Go through the data and report each line that holds the string "text".
═══ Dataset content ═══
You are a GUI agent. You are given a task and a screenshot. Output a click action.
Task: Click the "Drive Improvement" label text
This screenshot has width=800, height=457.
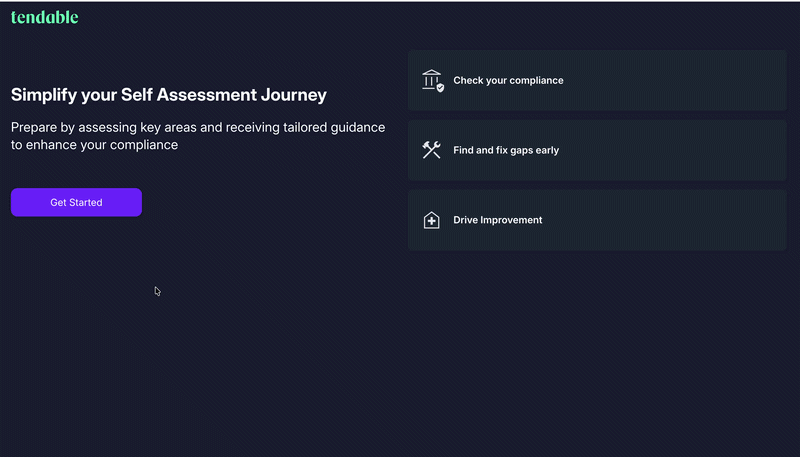pos(497,220)
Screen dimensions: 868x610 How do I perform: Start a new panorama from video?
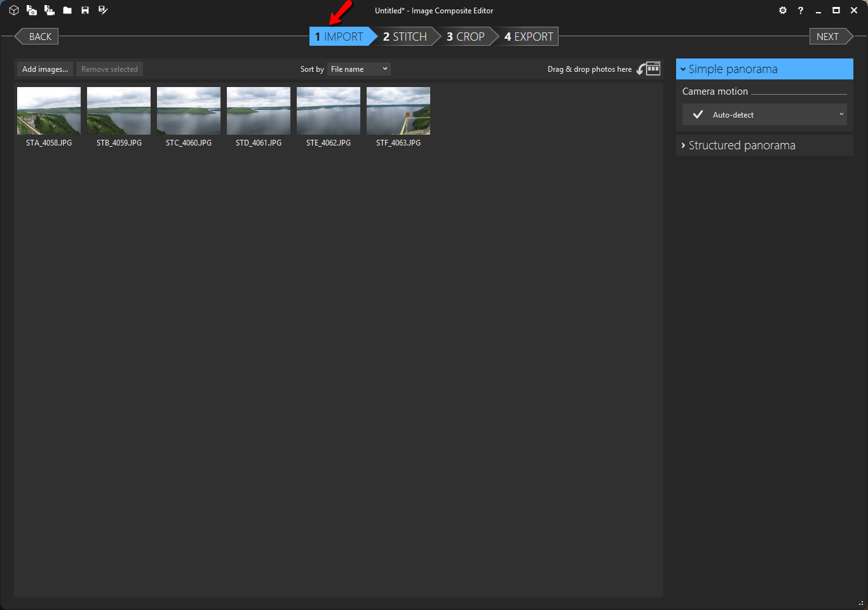49,10
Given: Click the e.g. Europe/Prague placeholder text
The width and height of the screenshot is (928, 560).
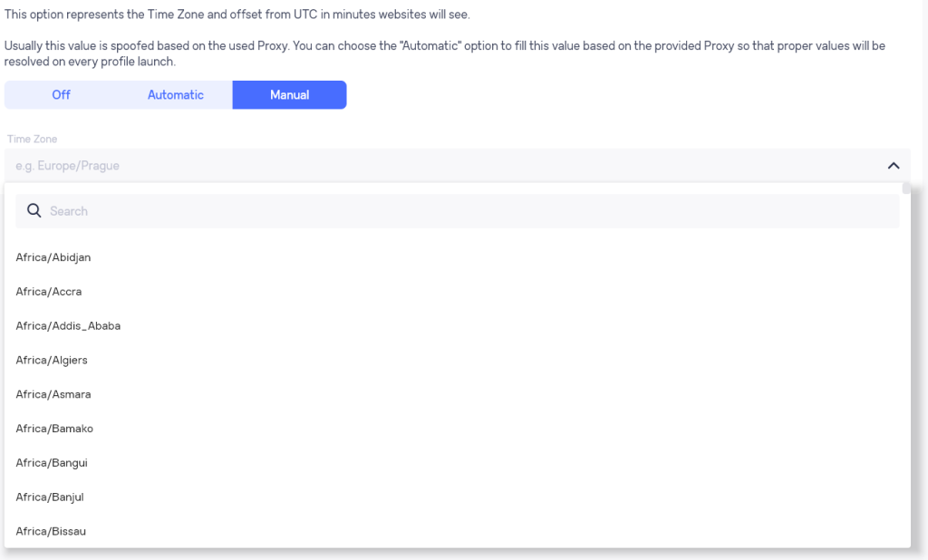Looking at the screenshot, I should point(67,166).
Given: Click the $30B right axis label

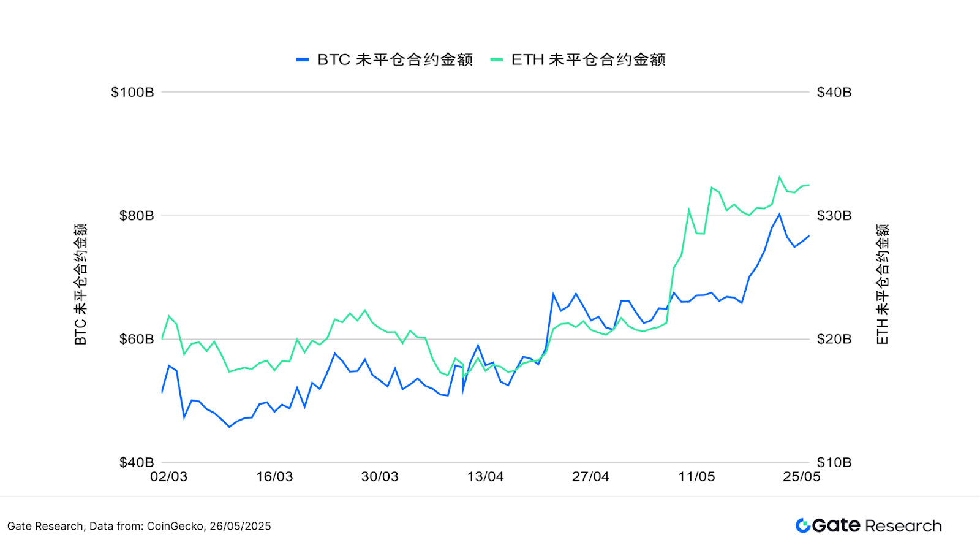Looking at the screenshot, I should 834,215.
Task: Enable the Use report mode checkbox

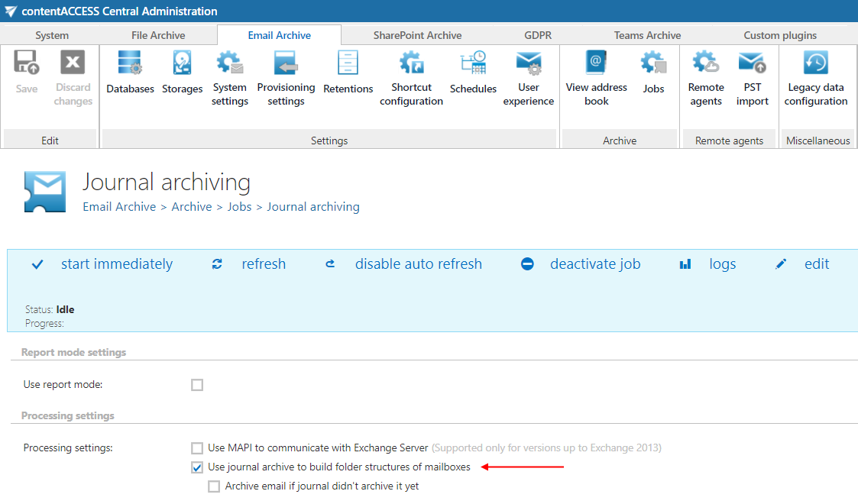Action: [197, 385]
═══
▶ [Response]:
Task: Click the "Drive Improvement" label text
Given: Click the e.g. Europe/Prague placeholder text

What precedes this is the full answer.